My Digger friends soon transformed this little idyll at Olema. Scratch a Digger and you find thirty-five others. Slade had difficulty relating to some of the people who showed up from time to time, especially my close friend Chuck Gould, a lone-wolf uncle to a lot of our kids and the perfect running partner. Chuck’s style is East Coast Jewish tough and very smart.
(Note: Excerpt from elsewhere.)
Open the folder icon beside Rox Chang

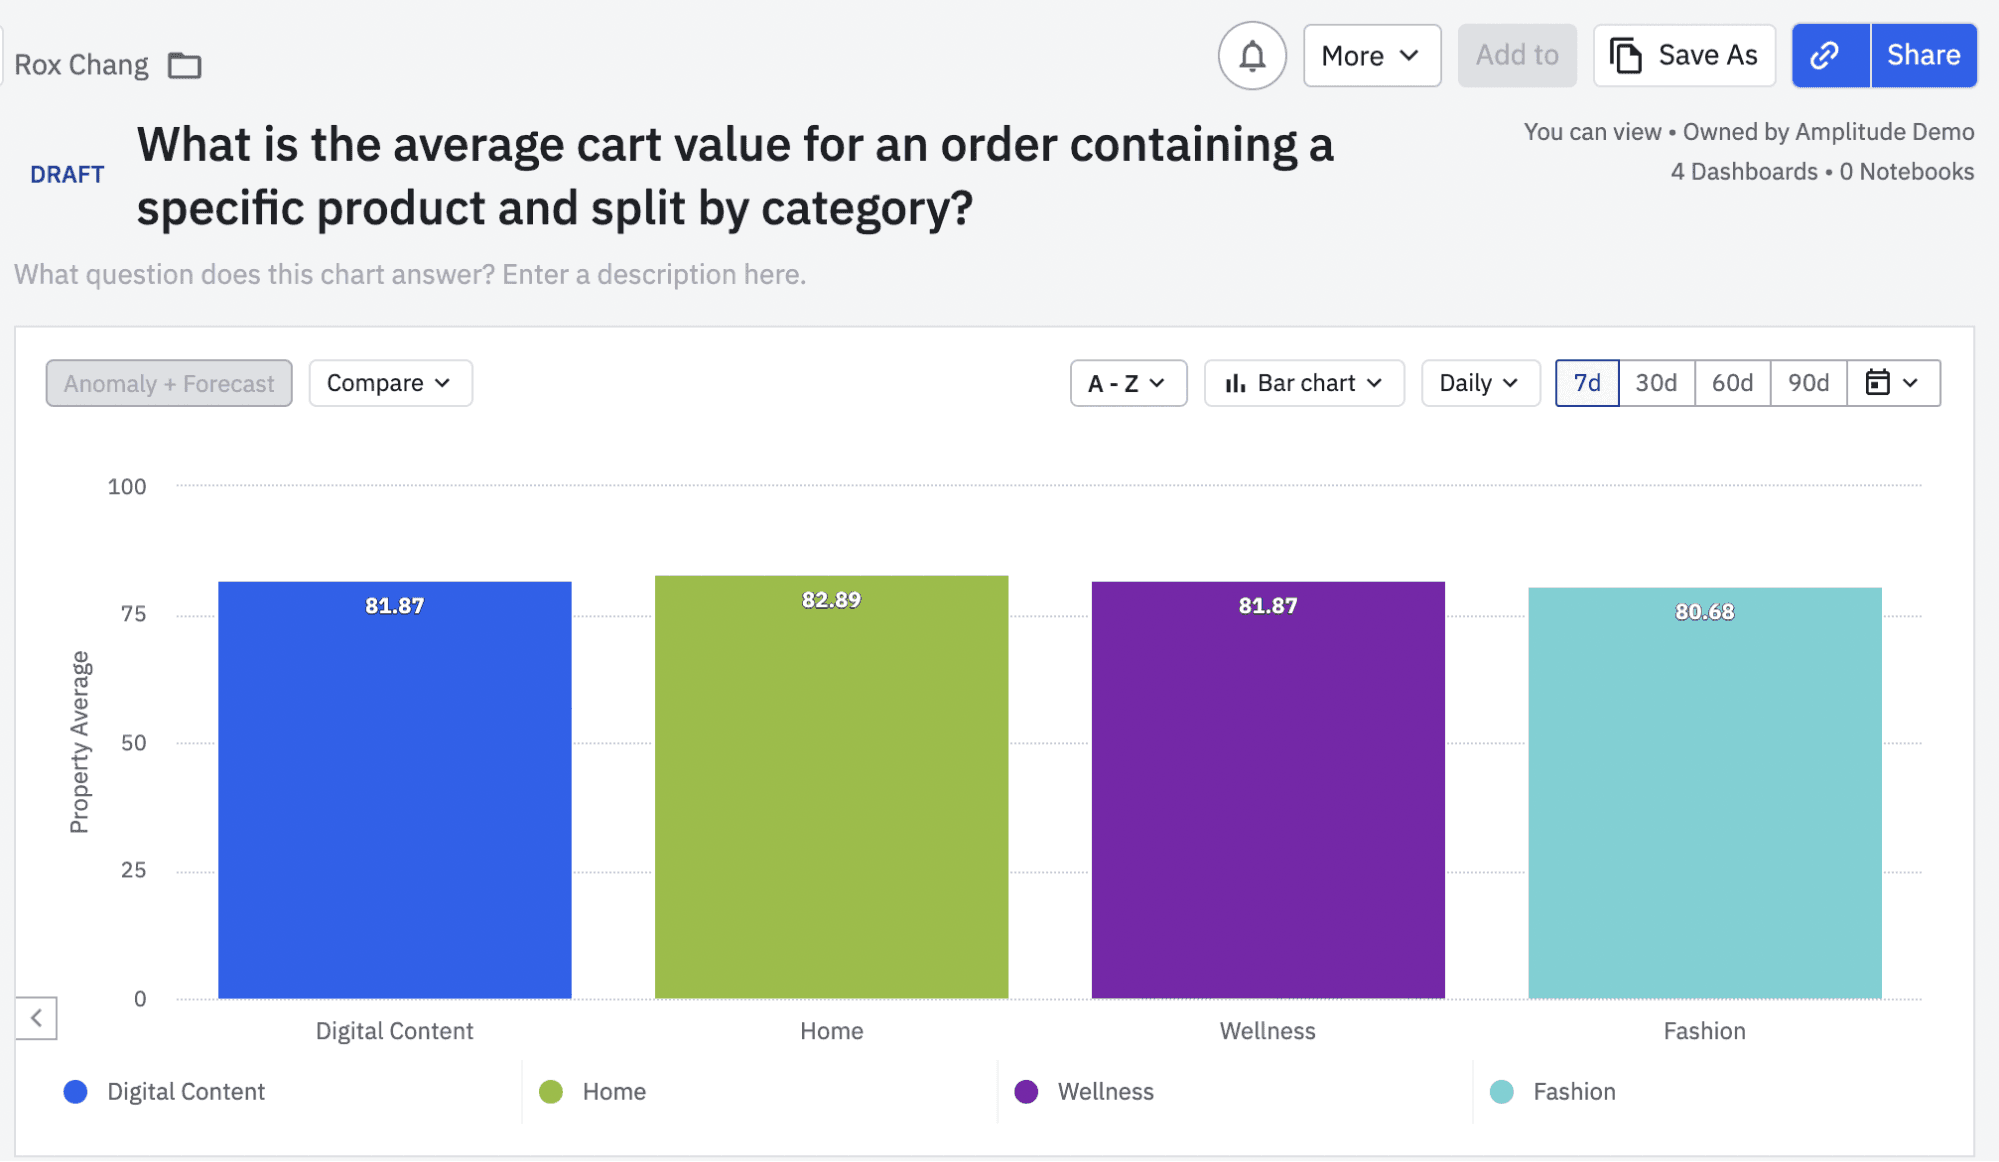click(x=184, y=64)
He is one of the funniest people I know, and also trustworthy and loyal to his core. (In later years, after he became a successful businessman, Chuck continued to generously support Digger kids with tuition money and allowances.) He would help me with the chores that were too mundane for Slade, who made no secret of his disdain for Chuck. “He doesn’t play jazz,” Slade would say; he usually left when Chuck arrived. “Not playing jazz” was shorthand for saying that Chuck (and people like him) consider issues and others as designed for purposes other than his own amusement.